# Streamer Rod Reco's



## Shoeman

ESOX said:


> 400 grain on a 6 wt............damn. I'll use a 350 on my 10 weight, and that can be a bit much if I push it.. Snapped my 9 weight off about a foot above the butt getting a little carried away double hauling a 300 because the weedline was 15' further than my common sense..went off like a cannon. Guy in the back of the boat jumped and said "What the Fudge was that?" LMAO I can't even see a 6 weight being able to get a 400 in the air, much less unload with it. I can bend a very stiff and powerful 6 right down to under the grip with a 200 grain head and a couple good hauls. 400 would be a lob, and I could never get the whole head out of the guides before shooting, so shooting an amount of runnning line out of the question.


I was there!!! :SHOCKED: :lol:


----------



## sideshow

One thing that really makes the bank robber an interesting streamer rod is that they used the 3m nano resin in it.. using that stuff is all about making a rod light.. but more so to increase its durability factor allowing for a little more abuse as well as overloading the rod a bit. By reducing micro buckling in the carbon fiber it allows a bit more load capability.


----------



## TheDr.

Hey guys, 

Found this old thread as I am also doing my homework for a new streamer rod purchase. The technology has changed and new rods have come out so I thought I would repost the old string.

I have a sage Fli "fast" action 9' 6wt. This is my go to rod with a 150gr 30' sink tip and double streamer setup. I strip and mend aggressively and usually fish the medium to small size rivers like the PM. I have a gap between this rod and my 8wt saltwater rod that is too much for trout fishing. The 8wt usually my big water/heavy flow/boat rod.

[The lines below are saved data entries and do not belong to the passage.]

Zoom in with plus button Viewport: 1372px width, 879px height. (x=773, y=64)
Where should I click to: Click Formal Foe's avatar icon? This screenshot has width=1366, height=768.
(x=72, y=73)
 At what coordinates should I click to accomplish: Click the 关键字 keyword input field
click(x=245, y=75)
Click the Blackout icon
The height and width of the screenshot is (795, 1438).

I am in the market because I would like to get a rod to fill in this gap. In the good streamer conditions a 150gr wont get deep enough. And the water flow is often to much resistance to pull a lot of line out of the water for a quick recast.

I have fished the z-axis and bankrobber and both are too slow. I agree with the casting coaches that I dont cast correctly and better technique would be better than a FAST rod...blah blah blah...save it...I enjoy fishing the way I fish. The reasons I want a fast rod dont have anything to do with the casting part of fishing.

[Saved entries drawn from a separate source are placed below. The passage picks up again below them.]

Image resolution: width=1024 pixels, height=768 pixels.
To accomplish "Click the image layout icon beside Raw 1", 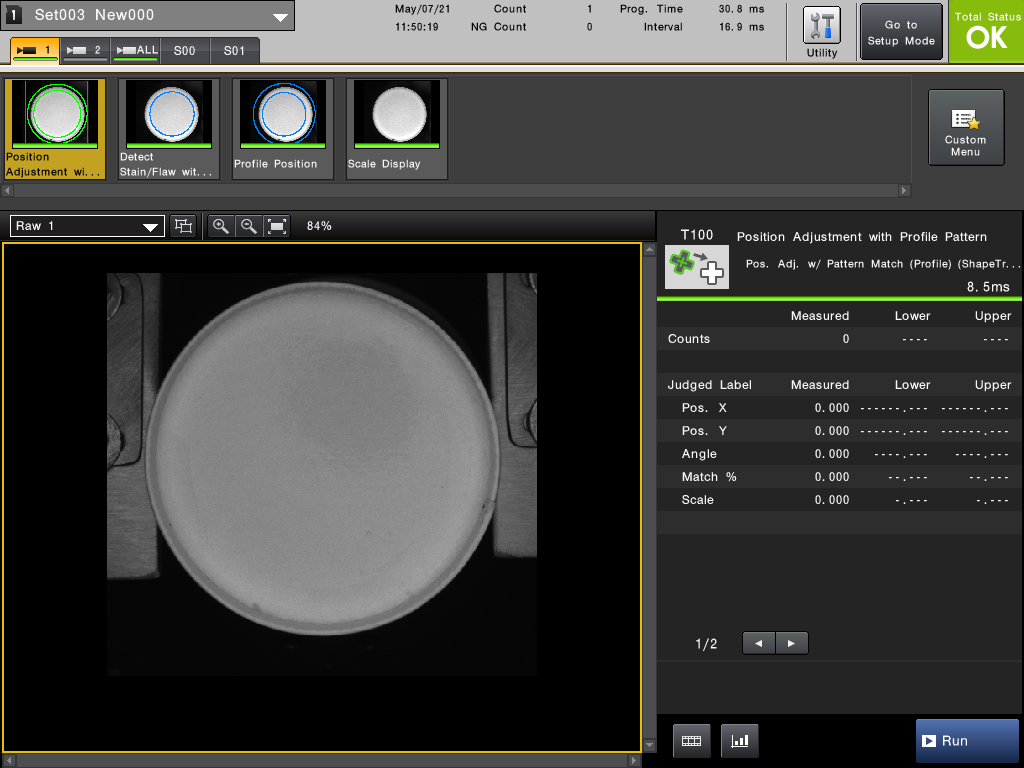I will point(184,226).
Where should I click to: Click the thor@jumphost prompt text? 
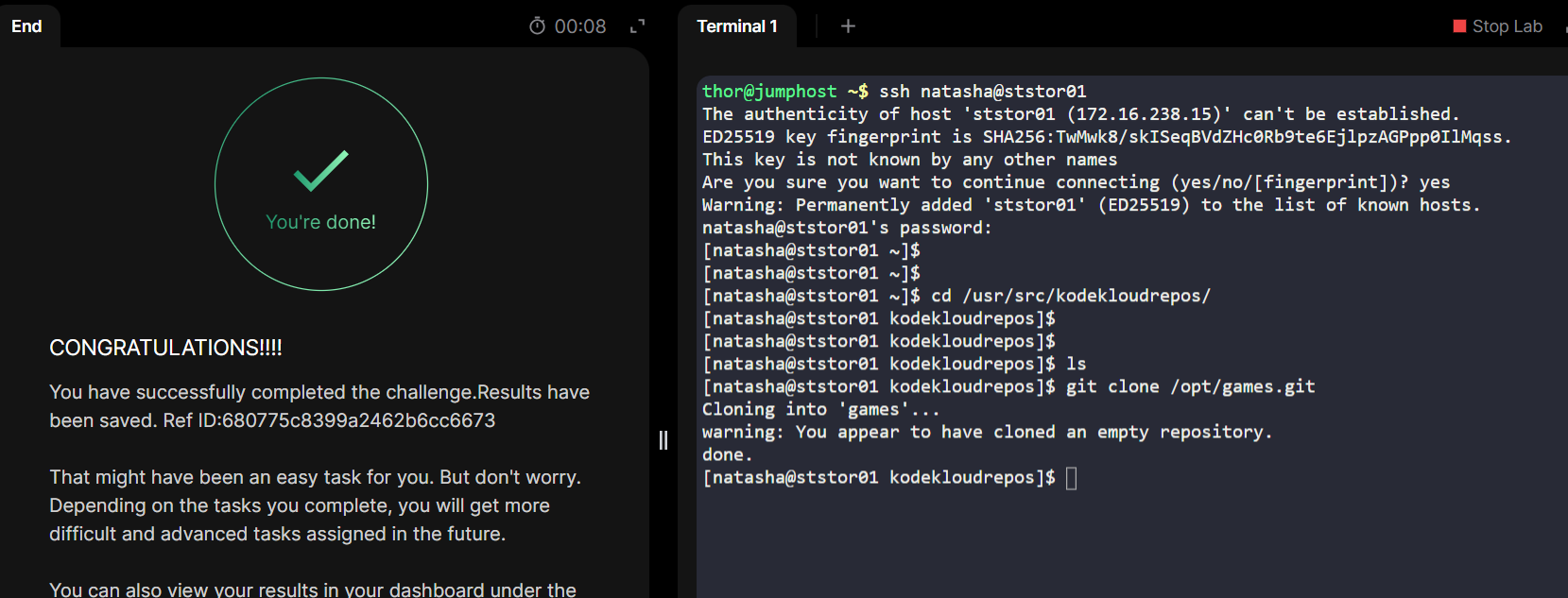[x=769, y=92]
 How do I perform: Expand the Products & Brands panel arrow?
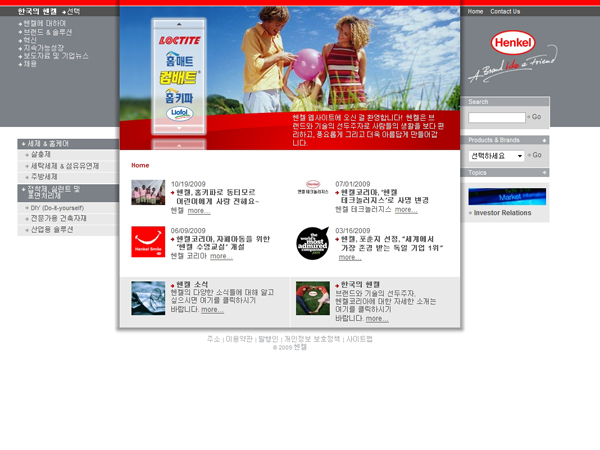coord(543,141)
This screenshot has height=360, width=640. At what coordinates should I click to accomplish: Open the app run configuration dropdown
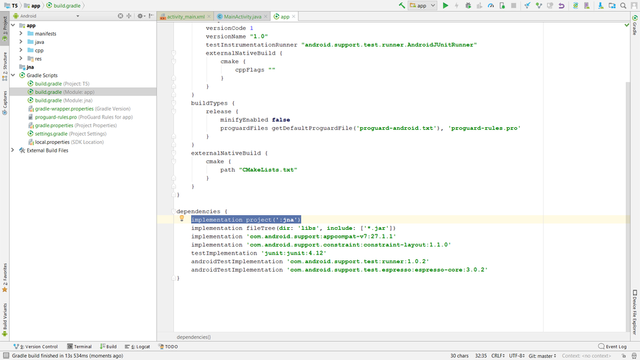coord(422,6)
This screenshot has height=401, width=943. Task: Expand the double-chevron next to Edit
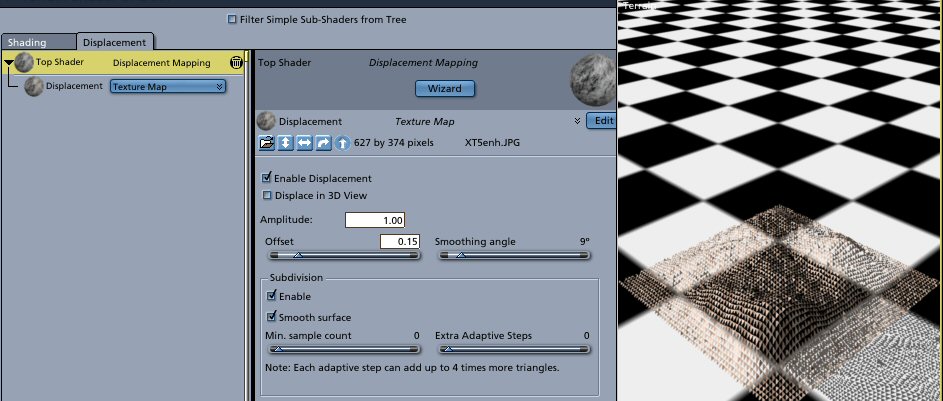coord(577,121)
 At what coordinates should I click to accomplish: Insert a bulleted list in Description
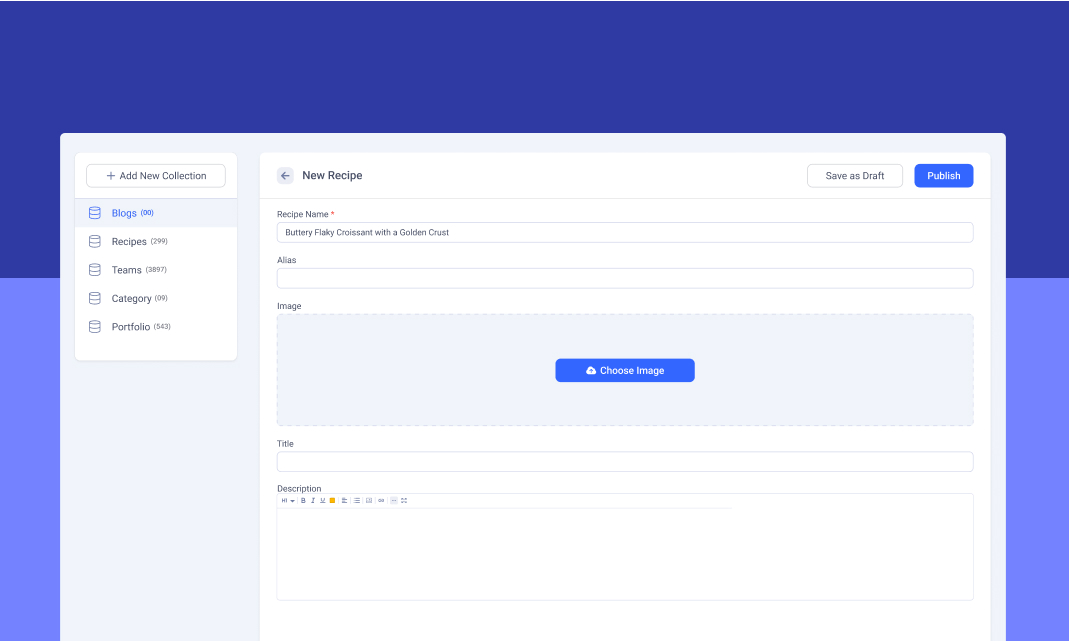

I have fished a 9' 7wt BIIMX and that was really nice. Felt more like an 8wt though and I fear it is too similar to my 8wt. 

I am considering Orvis 9.5 flex, G.Loomis pro4x or NRX, Winston BIIMX or SIIIX, Sage TCX, Scott S4. If anyone has any advise on these I would greatly appreciate some feedback. I've also thought about 9.5' or 10' 6wt/7wt to help lift more line out of the water. Any truth to this thought?

...especially if there is a good alternative that isnt $800!


----------



## jjc155

Shoeman said:


> I was there!!! :SHOCKED: :lol:


 Did you realllllyyyyyy say "fudge"?????:lol:

J-


----------



## Shoeman

jjc155 said:


> Did you realllllyyyyyy say "fudge"?????:lol:
> 
> J-


Lots of body English :lol:


----------



## jjc155

Shoeman said:


> Lots of body English :lol:


lol been there before, lol

J-


----------



## Db Cooper

A bit late here but ill chime in. Serious streamer work calls for some serious hardware. I use a 7wt with a 300gr. sink tip and never feel like i have too much stick. As for rods, there are many that work...i like the Winston BIISX or the new BIIIMX. Best of the best for my money. I fish the trophy water below Mio with these as well as Smallie fish. I throw full sinkers as well on lsc...there is very little a good strong 7 cannot do.


----------